Besides being a programmer and producer, Leon also worked on the pther side of the movies’ market. In the year 2000, with his partners Adhemar Oliveira, Patricia Durães and Renata de Almeida, he opened the distribution company Mais Filmes, specialized in authorial cinema. During the last years, he also ran Filmes da Mostra, with Renata de Almeida, releasing feature films (As Uncle Boonmee, Who Remembers His Past Life, winner of the Cannes Golden Palm) and also DVD collections in a partnership with Livraria Cultura.

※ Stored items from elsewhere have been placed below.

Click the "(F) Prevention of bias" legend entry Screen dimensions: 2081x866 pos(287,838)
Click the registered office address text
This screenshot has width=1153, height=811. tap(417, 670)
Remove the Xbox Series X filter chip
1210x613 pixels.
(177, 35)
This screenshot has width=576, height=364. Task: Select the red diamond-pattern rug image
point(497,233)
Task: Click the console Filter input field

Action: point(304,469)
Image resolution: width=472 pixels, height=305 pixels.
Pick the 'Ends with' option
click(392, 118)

He was also Adhemar’s partner at the movie halls Unibanco Arteplex, the first Brazilian exhibition hall to have art films on its programming.



STATEMENTS



“The story of the São Paulo International Film Festival is a report of a constant battle against censorship, arbitrary laws and the cultural neglect. It is, at least, a struggle for creating and preserving a collective memory” – Walter Salles, director of Cental Station and Motorcycle Diaries.
“I admire visionary people, who have a dream, the courage and determination to not only fulfilling it but not letting it vanish. It’s Leon’s case, who was the first of us to travel to the Cannes Festival (…), where the ideals of putting up a film festival in the city of São Paulo was first germinated – Rubens Ewald Filho, cinema critic.



“Continents and oceans are crossed to realize that, in a strange way, in the depths of the planet, a friend who belongs to a radically different culture than ours and speaks our language and speech at ease, even more than our countrymen. At Leon’s house (…) I’m surprised to see landscapes as familiar as those in my own country” - Abbas Kiarostami, Iranian Director, Taste of Cherry and Certified Copy.